Помочь он ей не мог. Вся она, с приступами боли, с жжением и огнем в левой половине тела, с припадками экстаза, с истериками и ночными кошмарами, оказывалась вне его воли. Другим он умел снимать боль наложением рук, причем боль зубную, а это самый трудный для подобного лечения случай — но ей, такой близкой, такой единственной, такой любимой, он облегчить страданий не умел. Отчего? Он слишком за неё боялся, слишком был ей подчинен, слишком растворялся в ней. Любовь лишала его способностей — все то, чему его когда-то научил шаман на дальних островах, на Сарру не действовало.
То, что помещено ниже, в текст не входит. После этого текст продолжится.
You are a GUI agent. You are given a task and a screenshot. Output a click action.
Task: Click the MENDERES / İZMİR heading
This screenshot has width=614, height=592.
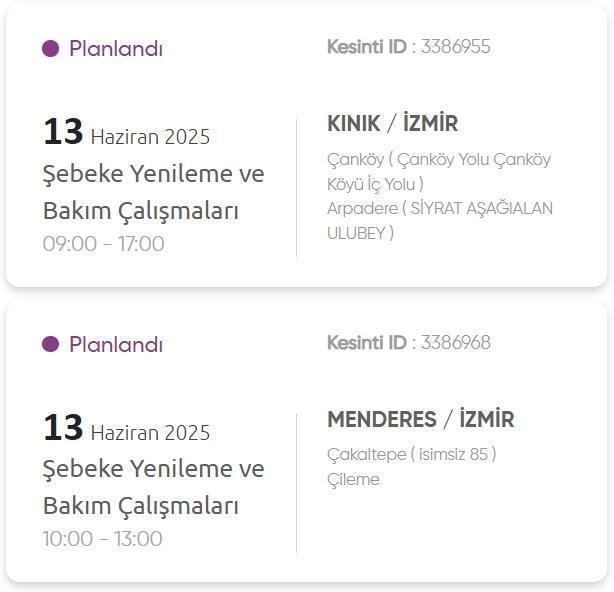click(421, 419)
Лучшие врачи, лучшие гувернантки, лучшие профессора граф тратил на них деньги с той же свободой, с какой тратил их прежде за карточным столом. К деньгам он всегда относился так, словно деньги, во-первых, сколько их не трать, все равно никогда не кончатся, а во-вторых, не имеют особенной цены. В его тратах чувствуются размах и энергия, а в нем самом непривычное для нас сознание неисчерпаемых ресурсов. Мир для графа Федора Толстого не убывал, не сжимался, не грозил превратится в унылую пустыню, а всегда существовал в первозданной неисчерпаемой роскоши. Он, как и Нащокин, Змиев, Давыдов, Киселев, жил в сознании, что ничто никогда не кончится: ни земля, ни вода, ни леса, ни воздух, ни деньги, ни люди, ни Россия.
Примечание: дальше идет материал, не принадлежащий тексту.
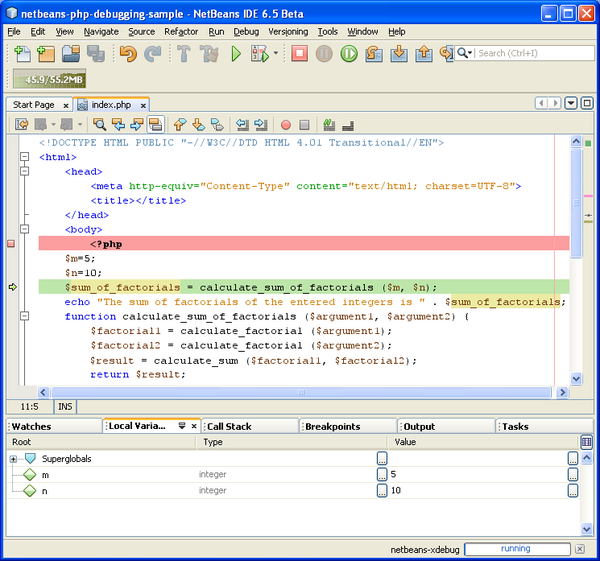Click the Step Into debugger icon
This screenshot has width=600, height=561.
[399, 54]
Мы все время экономим, все время считаем рубли, доллары, часы, минуты, километры, киловатты, литры. Мы обвешены счетчиками газа, электричества и воды, облеплены сберкнижками и банковскими счетами, которые все время тикают, то принося нам три копейки, то отнимая их. Граф Федор Толстой подобной мелочности не ведал: тратил что есть и, наверное, даже не знал в точности, сколько у него ещё есть. А если и знал, то это его ни в первой жизни, ни во второй не останавливало: отсутствие денег для него не повод отказываться от такой святой вещи, как собственное желание или прихоть дочери. Если денег нет, так можно занять. Из трех доступных мне сохранившихся писем Американца два посвящены деньгам, а вернее — их отсутствию. В письме без даты, написанном, может быть, при жизни Сарры, он пишет полковнику Киселеву: «Мне бы надо было быть Петрушкой Д… что бы не чувствовать цену твоей терпеливости мой любезнейший Сергей Дмитриевичъ. Со всем темъ, вотъ все что могу отвечать на твою записку: сiю минуту отпускаю одну из Гувернантокъ, не бывъ в состоянии ей платить. К рязанскому именiю приставлена опека, подмосковное и тамбовское имения скоро подвергнутся токовой же участи».
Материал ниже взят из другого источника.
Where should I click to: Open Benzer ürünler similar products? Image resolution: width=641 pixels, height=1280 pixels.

Боль теперь не оставляла Сарру даже во сне. Утром, встав, она выходила к встревоженному отцу с улыбкой, но её улыбка мучила его сильнее, чем если бы она плакала и стонала. В этой улыбке на смуглом милом лице было столько терпения и столько желания не омрачать ему жизнь! «Сарра, тебе больно?» — «Нет, сейчас нет» — «Но ты обманываешь меня!» — «Я не обманываю тебя, дорогой папа! Мне сейчас совсем не больно!» Она не хотела больше никаких врачей и никакого лечения, кроме гомеопатического, которое упорно прописывала себе сама; но он, видя эту её просветленную улыбку, просил разрешить ему пригласить врача. Он видел, что ей плохо, и уговаривал её, мягко и упорно, стараясь скрыть свой страх, но не в состоянии скрыть: она видела, как он боится за неё, читала это в его глазах, в его голосе. Она не соглашалась, но потом согласилась — не ради себя, а ради него.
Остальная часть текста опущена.